Stored items
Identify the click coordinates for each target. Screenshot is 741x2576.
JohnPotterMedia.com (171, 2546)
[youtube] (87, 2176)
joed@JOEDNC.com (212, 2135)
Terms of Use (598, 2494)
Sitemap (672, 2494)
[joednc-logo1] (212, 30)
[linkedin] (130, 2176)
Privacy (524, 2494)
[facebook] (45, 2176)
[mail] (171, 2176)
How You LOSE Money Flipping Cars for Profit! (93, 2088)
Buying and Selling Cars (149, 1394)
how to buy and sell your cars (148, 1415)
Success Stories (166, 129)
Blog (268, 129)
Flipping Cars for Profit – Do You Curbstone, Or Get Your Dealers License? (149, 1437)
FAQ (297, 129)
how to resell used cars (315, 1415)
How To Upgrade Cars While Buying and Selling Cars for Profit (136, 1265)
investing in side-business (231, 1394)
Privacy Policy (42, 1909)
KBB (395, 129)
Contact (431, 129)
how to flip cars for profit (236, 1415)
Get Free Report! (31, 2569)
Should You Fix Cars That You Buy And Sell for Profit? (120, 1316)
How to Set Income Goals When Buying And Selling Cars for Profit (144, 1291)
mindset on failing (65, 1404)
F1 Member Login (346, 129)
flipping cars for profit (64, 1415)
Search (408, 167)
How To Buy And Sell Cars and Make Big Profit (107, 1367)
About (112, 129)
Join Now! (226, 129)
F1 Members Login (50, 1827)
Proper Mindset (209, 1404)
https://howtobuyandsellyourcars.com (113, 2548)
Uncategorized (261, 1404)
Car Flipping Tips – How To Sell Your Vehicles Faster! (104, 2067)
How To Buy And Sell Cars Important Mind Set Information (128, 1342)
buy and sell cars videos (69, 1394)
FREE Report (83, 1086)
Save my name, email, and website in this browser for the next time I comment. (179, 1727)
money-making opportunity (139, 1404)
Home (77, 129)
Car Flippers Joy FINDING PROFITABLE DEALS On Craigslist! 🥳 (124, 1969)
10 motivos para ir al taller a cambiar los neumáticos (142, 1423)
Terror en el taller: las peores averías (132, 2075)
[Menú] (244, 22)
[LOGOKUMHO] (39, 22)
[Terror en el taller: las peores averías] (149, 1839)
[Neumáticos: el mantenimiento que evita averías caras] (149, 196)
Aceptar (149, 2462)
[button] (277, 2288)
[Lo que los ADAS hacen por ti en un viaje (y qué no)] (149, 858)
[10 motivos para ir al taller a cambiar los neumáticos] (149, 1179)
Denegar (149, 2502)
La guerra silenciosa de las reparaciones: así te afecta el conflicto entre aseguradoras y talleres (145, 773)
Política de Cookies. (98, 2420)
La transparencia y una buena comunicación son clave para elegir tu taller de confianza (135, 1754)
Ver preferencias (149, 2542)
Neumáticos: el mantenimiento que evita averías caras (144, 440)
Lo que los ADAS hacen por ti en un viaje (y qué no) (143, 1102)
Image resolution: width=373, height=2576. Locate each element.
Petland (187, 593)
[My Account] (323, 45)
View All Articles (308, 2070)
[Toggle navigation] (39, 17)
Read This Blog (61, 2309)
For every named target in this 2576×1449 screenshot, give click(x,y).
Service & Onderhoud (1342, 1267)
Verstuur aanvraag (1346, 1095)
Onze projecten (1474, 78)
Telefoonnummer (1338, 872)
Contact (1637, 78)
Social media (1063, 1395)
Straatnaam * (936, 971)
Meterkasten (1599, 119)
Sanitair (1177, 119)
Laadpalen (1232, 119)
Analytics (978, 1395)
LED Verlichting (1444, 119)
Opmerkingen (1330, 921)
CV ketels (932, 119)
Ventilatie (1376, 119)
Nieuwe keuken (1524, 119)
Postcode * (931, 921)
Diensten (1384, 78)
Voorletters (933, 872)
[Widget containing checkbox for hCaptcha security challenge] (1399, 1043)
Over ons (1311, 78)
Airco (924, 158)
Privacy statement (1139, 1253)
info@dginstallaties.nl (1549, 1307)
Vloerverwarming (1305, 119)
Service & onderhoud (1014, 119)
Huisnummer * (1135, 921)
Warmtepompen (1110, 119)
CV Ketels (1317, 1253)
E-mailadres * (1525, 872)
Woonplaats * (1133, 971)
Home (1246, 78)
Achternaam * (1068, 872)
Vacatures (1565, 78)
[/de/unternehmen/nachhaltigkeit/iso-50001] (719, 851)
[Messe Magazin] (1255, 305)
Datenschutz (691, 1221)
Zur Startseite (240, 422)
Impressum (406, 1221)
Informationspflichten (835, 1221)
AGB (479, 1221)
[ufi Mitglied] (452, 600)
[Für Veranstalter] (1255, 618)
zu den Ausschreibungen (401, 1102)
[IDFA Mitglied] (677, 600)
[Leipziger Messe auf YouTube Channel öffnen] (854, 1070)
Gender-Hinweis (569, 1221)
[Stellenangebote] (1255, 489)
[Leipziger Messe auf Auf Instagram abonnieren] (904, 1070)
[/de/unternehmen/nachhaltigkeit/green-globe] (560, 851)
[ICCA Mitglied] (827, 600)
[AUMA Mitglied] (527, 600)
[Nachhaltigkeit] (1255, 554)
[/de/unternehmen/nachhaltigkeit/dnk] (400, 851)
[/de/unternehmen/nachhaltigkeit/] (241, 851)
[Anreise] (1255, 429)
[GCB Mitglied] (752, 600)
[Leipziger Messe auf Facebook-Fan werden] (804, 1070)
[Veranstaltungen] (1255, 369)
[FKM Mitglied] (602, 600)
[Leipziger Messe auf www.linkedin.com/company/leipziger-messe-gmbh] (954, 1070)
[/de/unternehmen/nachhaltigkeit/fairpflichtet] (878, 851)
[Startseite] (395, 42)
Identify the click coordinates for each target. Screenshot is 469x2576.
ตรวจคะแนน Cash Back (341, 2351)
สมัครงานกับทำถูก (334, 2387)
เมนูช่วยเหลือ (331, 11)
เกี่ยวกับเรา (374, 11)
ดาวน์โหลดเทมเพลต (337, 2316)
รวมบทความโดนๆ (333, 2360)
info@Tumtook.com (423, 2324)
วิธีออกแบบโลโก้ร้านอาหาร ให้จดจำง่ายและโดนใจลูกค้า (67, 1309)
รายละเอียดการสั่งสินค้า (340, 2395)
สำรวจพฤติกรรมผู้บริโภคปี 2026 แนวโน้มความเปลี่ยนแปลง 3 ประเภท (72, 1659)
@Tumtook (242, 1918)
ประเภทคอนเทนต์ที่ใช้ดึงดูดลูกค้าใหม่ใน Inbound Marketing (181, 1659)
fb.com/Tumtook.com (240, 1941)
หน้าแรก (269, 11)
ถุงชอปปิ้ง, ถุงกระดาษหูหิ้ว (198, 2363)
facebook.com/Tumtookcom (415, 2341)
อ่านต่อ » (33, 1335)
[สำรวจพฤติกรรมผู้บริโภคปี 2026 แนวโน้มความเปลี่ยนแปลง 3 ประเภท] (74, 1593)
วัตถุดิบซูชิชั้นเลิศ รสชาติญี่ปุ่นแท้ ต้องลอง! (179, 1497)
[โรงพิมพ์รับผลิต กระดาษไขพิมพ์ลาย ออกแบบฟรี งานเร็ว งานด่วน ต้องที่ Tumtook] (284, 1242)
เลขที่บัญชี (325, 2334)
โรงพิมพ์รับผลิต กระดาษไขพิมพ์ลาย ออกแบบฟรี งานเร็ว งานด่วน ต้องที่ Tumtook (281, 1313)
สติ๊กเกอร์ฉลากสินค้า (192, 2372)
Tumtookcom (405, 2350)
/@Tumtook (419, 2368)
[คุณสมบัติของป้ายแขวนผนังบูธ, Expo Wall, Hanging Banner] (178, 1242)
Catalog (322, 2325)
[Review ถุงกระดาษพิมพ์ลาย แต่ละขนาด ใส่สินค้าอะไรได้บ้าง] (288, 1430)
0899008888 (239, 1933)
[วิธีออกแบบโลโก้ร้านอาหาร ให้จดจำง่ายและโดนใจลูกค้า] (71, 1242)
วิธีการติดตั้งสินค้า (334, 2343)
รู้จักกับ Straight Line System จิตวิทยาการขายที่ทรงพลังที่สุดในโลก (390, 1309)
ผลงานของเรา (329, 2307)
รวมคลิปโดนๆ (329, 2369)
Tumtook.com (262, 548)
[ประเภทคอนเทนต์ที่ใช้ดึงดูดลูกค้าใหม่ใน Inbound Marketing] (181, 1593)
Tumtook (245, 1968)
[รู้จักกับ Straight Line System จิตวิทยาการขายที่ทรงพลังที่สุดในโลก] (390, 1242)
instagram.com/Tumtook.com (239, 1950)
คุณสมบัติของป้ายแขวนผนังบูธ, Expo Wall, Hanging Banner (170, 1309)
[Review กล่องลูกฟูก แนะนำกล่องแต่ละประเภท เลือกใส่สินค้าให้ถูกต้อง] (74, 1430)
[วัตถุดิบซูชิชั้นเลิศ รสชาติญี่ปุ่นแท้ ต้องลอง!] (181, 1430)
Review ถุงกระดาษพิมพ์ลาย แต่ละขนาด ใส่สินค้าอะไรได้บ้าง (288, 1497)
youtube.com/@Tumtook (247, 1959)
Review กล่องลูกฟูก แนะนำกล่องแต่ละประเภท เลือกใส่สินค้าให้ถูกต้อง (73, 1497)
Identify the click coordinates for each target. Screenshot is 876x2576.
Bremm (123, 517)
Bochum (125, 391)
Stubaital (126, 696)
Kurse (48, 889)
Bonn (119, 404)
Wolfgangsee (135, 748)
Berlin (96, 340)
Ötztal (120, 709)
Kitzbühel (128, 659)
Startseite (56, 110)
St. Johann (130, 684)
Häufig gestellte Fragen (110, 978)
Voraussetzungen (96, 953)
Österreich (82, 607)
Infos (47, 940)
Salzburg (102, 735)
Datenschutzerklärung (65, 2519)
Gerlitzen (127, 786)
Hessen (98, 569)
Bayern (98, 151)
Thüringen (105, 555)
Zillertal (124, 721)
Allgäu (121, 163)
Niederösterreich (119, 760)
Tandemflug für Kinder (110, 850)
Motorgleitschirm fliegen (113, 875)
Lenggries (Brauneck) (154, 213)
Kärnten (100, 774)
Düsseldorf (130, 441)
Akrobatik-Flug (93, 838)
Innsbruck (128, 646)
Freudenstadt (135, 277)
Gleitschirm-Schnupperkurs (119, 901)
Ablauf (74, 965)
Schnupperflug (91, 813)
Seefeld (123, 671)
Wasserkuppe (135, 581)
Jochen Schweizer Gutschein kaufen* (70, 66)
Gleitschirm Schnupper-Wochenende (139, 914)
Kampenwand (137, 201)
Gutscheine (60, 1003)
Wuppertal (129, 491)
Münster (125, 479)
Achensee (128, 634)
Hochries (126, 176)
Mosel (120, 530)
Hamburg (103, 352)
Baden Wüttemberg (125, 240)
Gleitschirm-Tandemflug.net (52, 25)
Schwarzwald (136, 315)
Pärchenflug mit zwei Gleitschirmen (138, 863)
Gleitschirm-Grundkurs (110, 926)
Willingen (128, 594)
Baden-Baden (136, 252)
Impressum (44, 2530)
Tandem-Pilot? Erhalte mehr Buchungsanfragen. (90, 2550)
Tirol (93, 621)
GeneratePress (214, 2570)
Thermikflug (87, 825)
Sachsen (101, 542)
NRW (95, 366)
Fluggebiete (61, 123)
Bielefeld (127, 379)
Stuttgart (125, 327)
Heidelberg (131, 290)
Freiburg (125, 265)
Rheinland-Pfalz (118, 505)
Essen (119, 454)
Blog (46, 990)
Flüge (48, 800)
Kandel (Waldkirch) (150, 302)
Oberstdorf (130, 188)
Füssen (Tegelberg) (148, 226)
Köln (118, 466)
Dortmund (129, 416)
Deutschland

### [Task prompt]
Output the lines of the records above exactly as they appear, from the line containing "ถุงชอปปิ้ง, ถุงกระดาษหูหิ้ว (198, 2363)" through the line containing "Thüringen (105, 555)".

### [Answer for the task]
ถุงชอปปิ้ง, ถุงกระดาษหูหิ้ว (198, 2363)
facebook.com/Tumtookcom (415, 2341)
อ่านต่อ » (33, 1335)
[สำรวจพฤติกรรมผู้บริโภคปี 2026 แนวโน้มความเปลี่ยนแปลง 3 ประเภท] (74, 1593)
วัตถุดิบซูชิชั้นเลิศ รสชาติญี่ปุ่นแท้ ต้องลอง! (179, 1497)
[โรงพิมพ์รับผลิต กระดาษไขพิมพ์ลาย ออกแบบฟรี งานเร็ว งานด่วน ต้องที่ Tumtook] (284, 1242)
เลขที่บัญชี (325, 2334)
โรงพิมพ์รับผลิต กระดาษไขพิมพ์ลาย ออกแบบฟรี งานเร็ว งานด่วน ต้องที่ Tumtook (281, 1313)
สติ๊กเกอร์ฉลากสินค้า (192, 2372)
Tumtookcom (405, 2350)
/@Tumtook (419, 2368)
[คุณสมบัติของป้ายแขวนผนังบูธ, Expo Wall, Hanging Banner] (178, 1242)
Catalog (322, 2325)
[Review ถุงกระดาษพิมพ์ลาย แต่ละขนาด ใส่สินค้าอะไรได้บ้าง] (288, 1430)
0899008888 (239, 1933)
[วิธีออกแบบโลโก้ร้านอาหาร ให้จดจำง่ายและโดนใจลูกค้า] (71, 1242)
วิธีการติดตั้งสินค้า (334, 2343)
รู้จักกับ Straight Line System จิตวิทยาการขายที่ทรงพลังที่สุดในโลก (390, 1309)
ผลงานของเรา (329, 2307)
รวมคลิปโดนๆ (329, 2369)
Tumtook.com (262, 548)
[ประเภทคอนเทนต์ที่ใช้ดึงดูดลูกค้าใหม่ใน Inbound Marketing] (181, 1593)
Tumtook (245, 1968)
[รู้จักกับ Straight Line System จิตวิทยาการขายที่ทรงพลังที่สุดในโลก] (390, 1242)
instagram.com/Tumtook.com (239, 1950)
คุณสมบัติของป้ายแขวนผนังบูธ, Expo Wall, Hanging Banner (170, 1309)
[Review กล่องลูกฟูก แนะนำกล่องแต่ละประเภท เลือกใส่สินค้าให้ถูกต้อง] (74, 1430)
[วัตถุดิบซูชิชั้นเลิศ รสชาติญี่ปุ่นแท้ ต้องลอง!] (181, 1430)
Review ถุงกระดาษพิมพ์ลาย แต่ละขนาด ใส่สินค้าอะไรได้บ้าง (288, 1497)
youtube.com/@Tumtook (247, 1959)
Review กล่องลูกฟูก แนะนำกล่องแต่ละประเภท เลือกใส่สินค้าให้ถูกต้อง (73, 1497)
Identify the click coordinates for each target. Screenshot is 876x2576.
Bremm (123, 517)
Bochum (125, 391)
Stubaital (126, 696)
Kurse (48, 889)
Bonn (119, 404)
Wolfgangsee (135, 748)
Berlin (96, 340)
Ötztal (120, 709)
Kitzbühel (128, 659)
Startseite (56, 110)
St. Johann (130, 684)
Häufig gestellte Fragen (110, 978)
Voraussetzungen (96, 953)
Österreich (82, 607)
Infos (47, 940)
Salzburg (102, 735)
Datenschutzerklärung (65, 2519)
Gerlitzen (127, 786)
Hessen (98, 569)
Bayern (98, 151)
Thüringen (105, 555)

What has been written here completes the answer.